IT was the first thing that Keegan Harvey saw when he walked onto the court for practice each day at Montverde Academy - Ben Simmons' national high school player of the year jersey hanging from the rafters.
Simmons, the Phildelphia 76ers superstar who began playing junior basketball in Newcastle, is the renowned Florida prep school's most famous alumni.
He led Montverde to the national championship in 2015 in his senior year.
Kouat Noi, another Newcastle basketball product now playing for Cairns in the NBL, was part of a wider Eagles championship squad.
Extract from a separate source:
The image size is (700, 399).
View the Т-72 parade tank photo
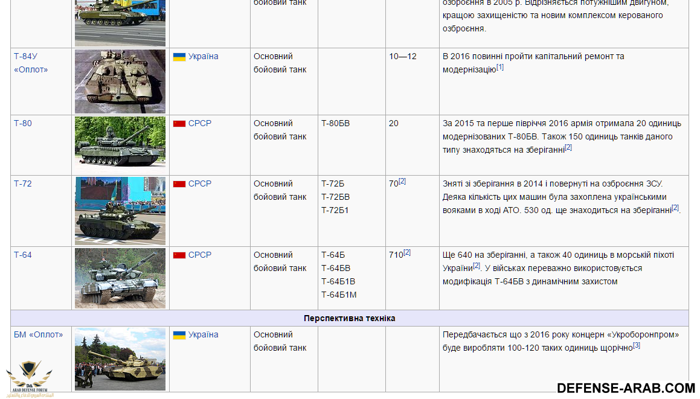(x=120, y=211)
Harvey, a 211cm four-man, will join them on the school's wall of fame after his varsity team - spearheaded by projected 2021 No.1 NBA draft pick Cade Cunningham - went 25-0 for the season. They were ranked No.1 for the National Championship in April, which was cancelled due to Covid-19.
"Montverde has nine different teams depending on your playing ability," Harvey said. "When I got there last August, I was initially in the top postgrad national team. That is mostly for international players who want to come and showcase themselves for college scholarships.
"In October I got moved up into the varsity team. It was an amazing learning curve. Those guys are really talented. Some of them are already NBA prospects and ready for the league. We went 25-0 and beat most teams by 40 points. Some people regarded us as the best high school team of all time.
"In our main championship tournament I got a bit fair bit of court time.
"In the hall there are pictures of the championship teams. We will have our photo on the wall too because we were awarded the championship. Ben Simmons' national player of the year jersey hangs from the rafters. You see that at each practice session. It definitely humbled me knowing that other Australians have taken this step."
Harvey, takes the next step in his career on Wednesday when he returns to the US to attend the College of Charlseton, a division one school in South Carolina. As well as play basketball, Harvey, who went to Newcastle Grammar before finishing high school at Montverde, is studying systems engineering.
"I'm excited to get over there. A big thing for me [when choosing a college] was making sure I get to play," Harvey said. "The benefit of having played on the varsity team at Montverde is that I'm ready for college. The competition at [Montverde] training will be as hard as anything I get at college. I want to follow the path and make it to the NBA. That has always been my dream."
Charleston coach Earl Grant, in an article on the college's website, described Harvey as a "unique player because of his size and skill set".
"He has a high basketball IQ and great feel for the game," the coach said. "He shoots the ball really well and is a great passer. His combination of size and skill will allow him to play inside and out."
Basketball is in Harvey's DNA. His dad Tom was the Newcastle Hunters import from 1991-94 and now coaches the Maitland Mustangs youth team.
Although playing from an early age, Keegan was a late bloomer.
"Up until top-age under-18s, I wasn't as big or athletically ready," he said. "I always had to rely on my outside shot. When I it youth league, I filled out into my body and grew another five inches. The past couple of years, being able to use those wing skills at my height has been great.
"My dad taught me to shoot from a young age. He was a different type of player to me. He is a bit bulkier and was more of a true centre. He was a very good shooter but he never got the chance to show it. He taught me to shoot well and use it."
As well as develop on the court, Harvey excelled academically at Montverde. He topped English literature and calculus in his advanced placement classes and achieved a grade point average of three point eight out of a possible four.
"The college have set up a new systems engineering program and paired it up with a couple of companies like Volvo and Boeing," Harvey said. "I think it will turn out to be a great degree for me.
"They usually have the athletes over for summer classes. I didn't really need it because I have finished my credits in high school. It's more a chance to settle in and get straight into the weight room and get to know my teammates."